Input material:
◆ ◆ ◆

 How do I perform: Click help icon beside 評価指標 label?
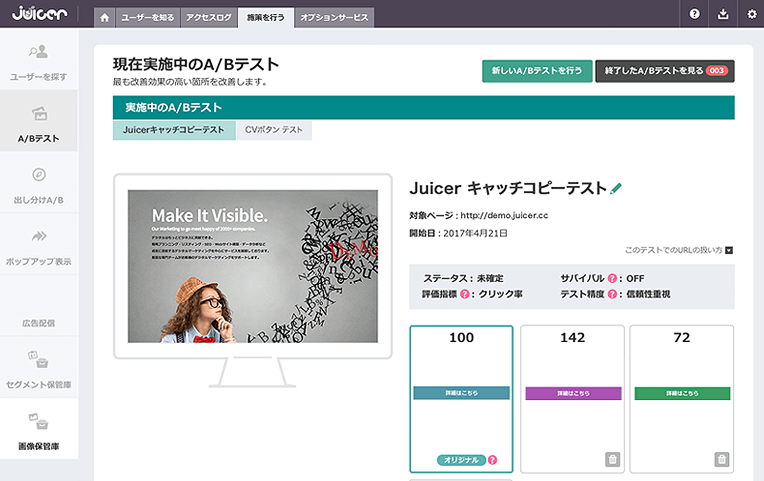pos(465,295)
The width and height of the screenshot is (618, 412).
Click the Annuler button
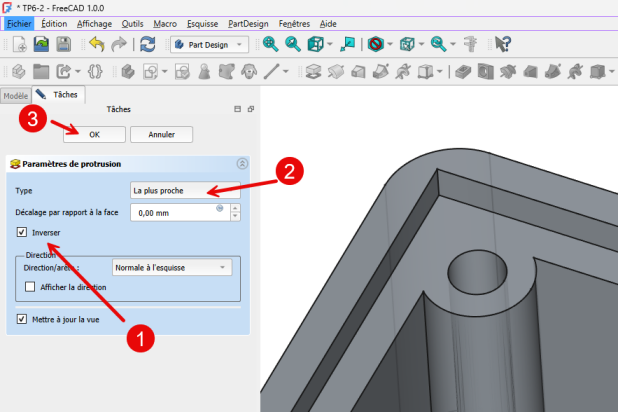[x=161, y=134]
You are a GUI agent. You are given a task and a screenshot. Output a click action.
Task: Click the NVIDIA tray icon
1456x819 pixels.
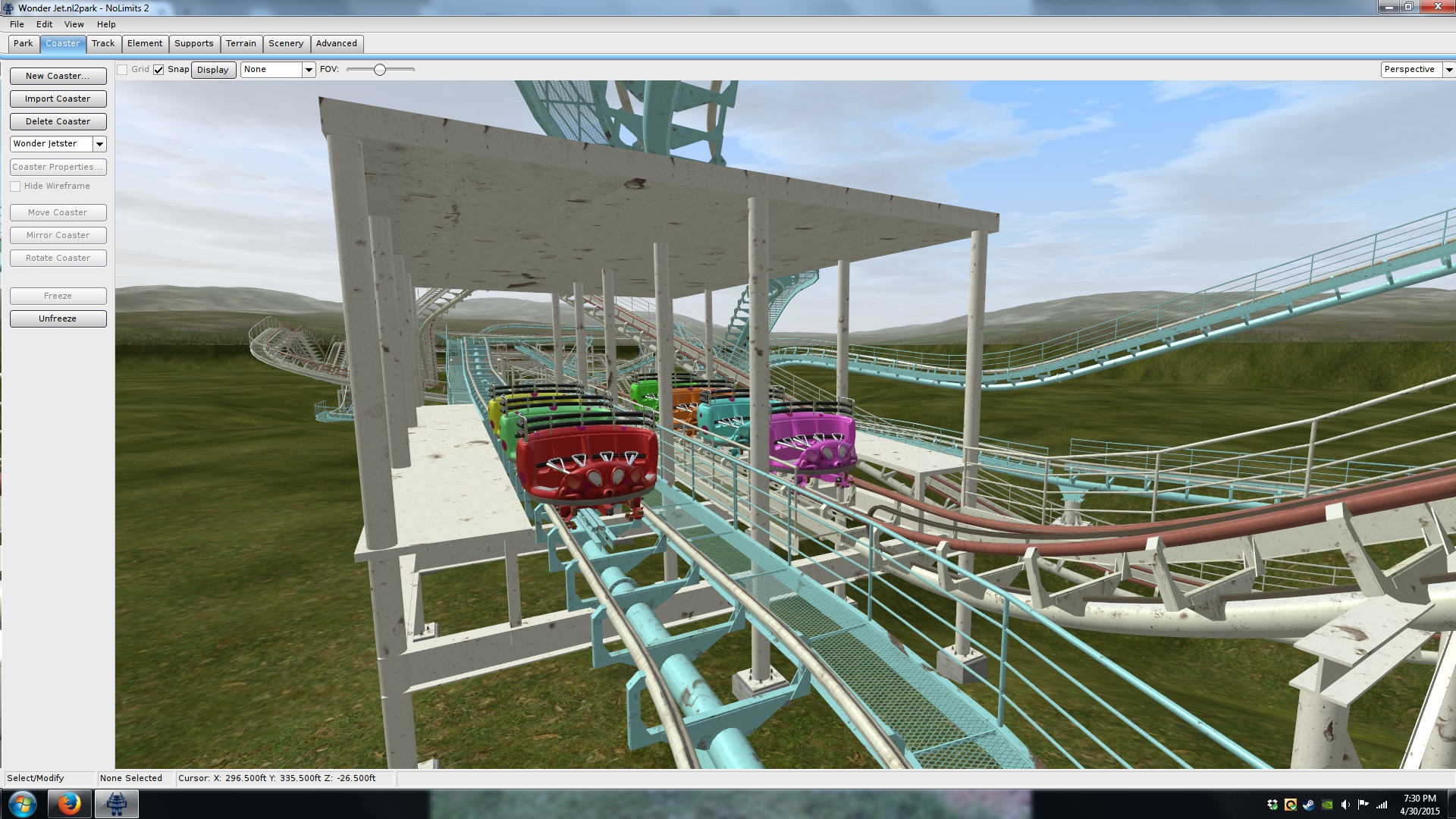(x=1327, y=805)
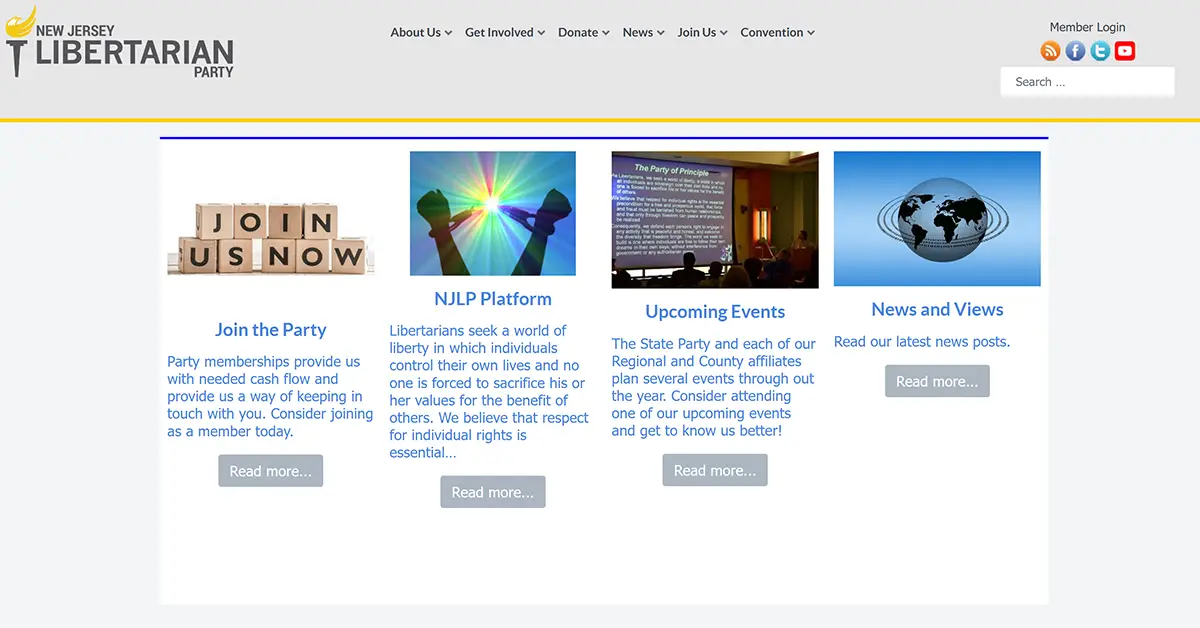Click the Twitter bird icon
The image size is (1200, 628).
pos(1100,51)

◆ ◆ ◆

Objective: Rewrite all the items above, replacing "screenshot" with "screen capture" and keeping everything else the same. Leave out the pictures.

Full solution:
 How do I perform: Click help icon beside 評価指標 label?
pos(465,295)
The width and height of the screen capture is (618, 412).
Click the Annuler button
[x=161, y=134]
You are a GUI agent. You are given a task and a screen capture. Output a click action.
Task: Click the NVIDIA tray icon
1456x819 pixels.
(x=1327, y=805)
Click the Twitter bird icon
The image size is (1200, 628).
pos(1100,51)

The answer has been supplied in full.